Spears vows this time is different. “We're going to look at our training,” she said. “We're going look at how we support our workers. We're going to make sure that supervisors have the skills and supports they need to make it work."

“People fear every day that they're going to miss something,” said social worker supervisor and union representative Adriana Zwick. The social workers' union has been against what they call an ill-defined two-track system from the start, fearing social workers, already buckling under crisis-level caseloads, would naturally place a lower priority on lower tier cases. “Maybe I'll eventually try to get to the kid's school if I can't get into the house,” she said. “It's a different sense of urgency.”

Peter Mackinnon, another supervisor and union representative, said the policy was never formalized by the agency, making implementation of procedure and protocol challenging. “Some did it better than others. Some did it horribly, to be honest,” he said. “Regardless, you have a fractured system of 29 offices doing it 29 different ways.”

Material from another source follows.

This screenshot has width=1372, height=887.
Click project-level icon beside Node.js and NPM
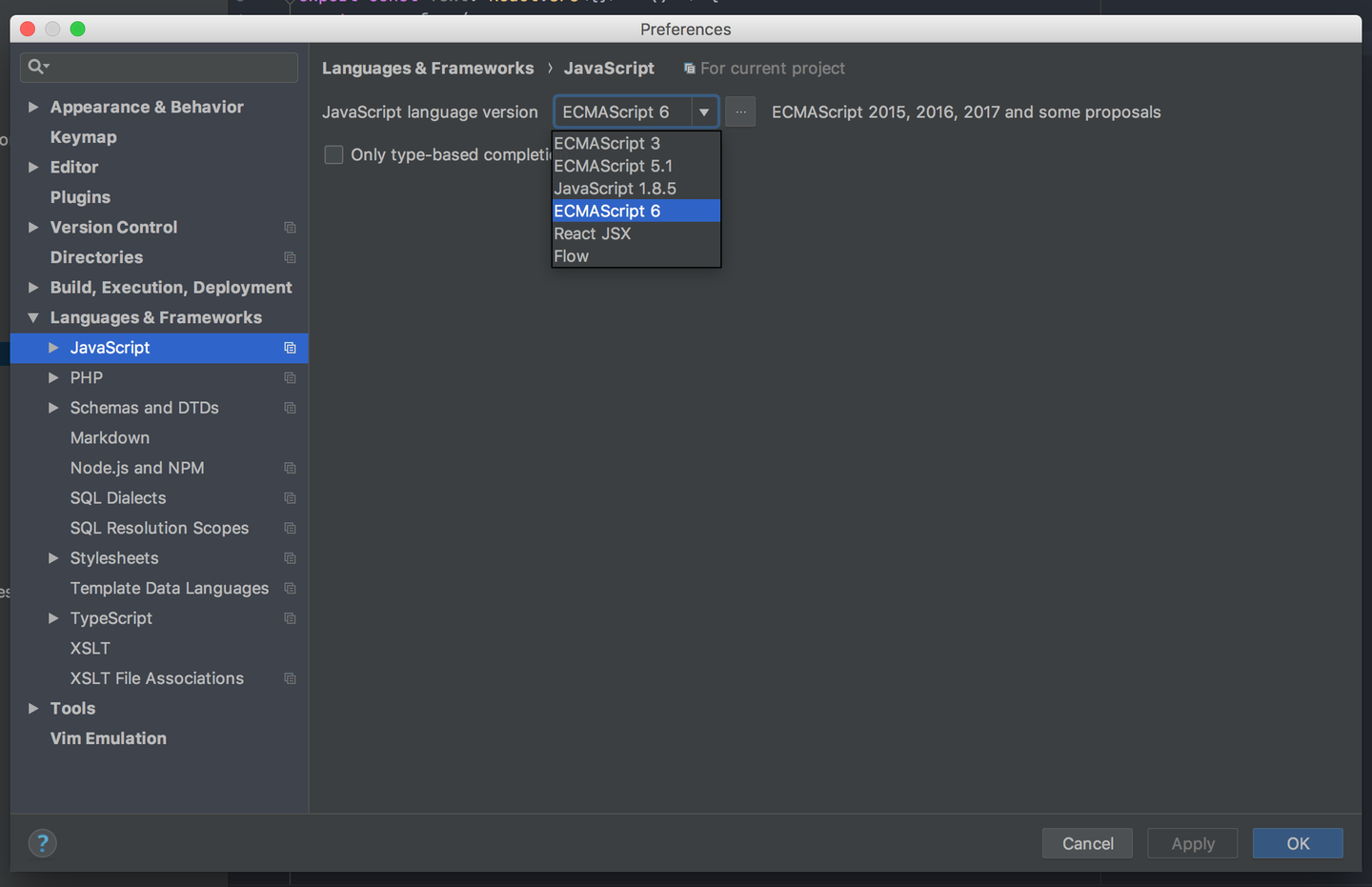(x=290, y=469)
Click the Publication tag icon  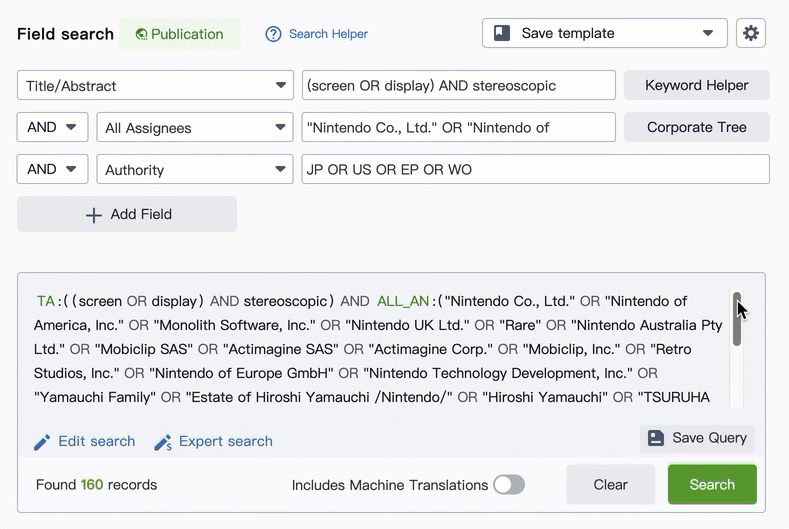141,34
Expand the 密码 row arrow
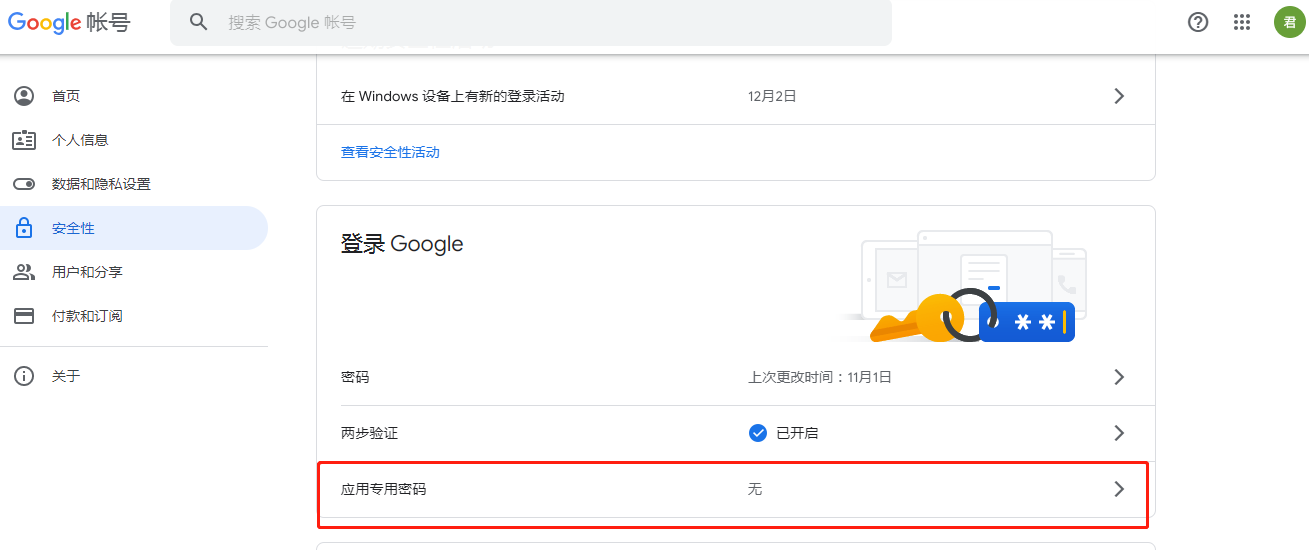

Experts say there should at least be uniformity in the way child deaths are analyzed. In 2000, the Legislature passed a law to create a statewide system that would bring investigators, child welfare specialists and doctors together to make sure lessons were learned from each tragedy. But in the last 15 years, the state review team, run by the state’s Office of the Chief Medical Examiner, has filed just four of its required annual reports.

Dr. Robert Sege, who sits on the regional team in Suffolk County, says they have not met in over a year.

“What we were told is that there's no funding for it. That the person who coordinated it was an unpaid intern and she found a paying job,” he said. State officials counter that the law was an unfunded mandate by the legislature. “It is shameful and because these families are disenfranchised, and no one speaks for them it's a pretty easy place to cut politically and that's a real disgrace.”

Marivette Morales served four months of a suspended sentence for involuntary manslaughter in the death of her daughter Dejalyse three years ago. She is now living in Boston on probation, but said she couldn't speak to us because she currently has an open case with DCF and doesn't want to risk losing custody of this second child.

The state has hired more social workers and committed an additional $18 million dollars to DCF for the next fiscal year. The agency also tells us they have just hired four Quality Improvement Specialists who will start work within the month.

But the question lingers, will it be enough?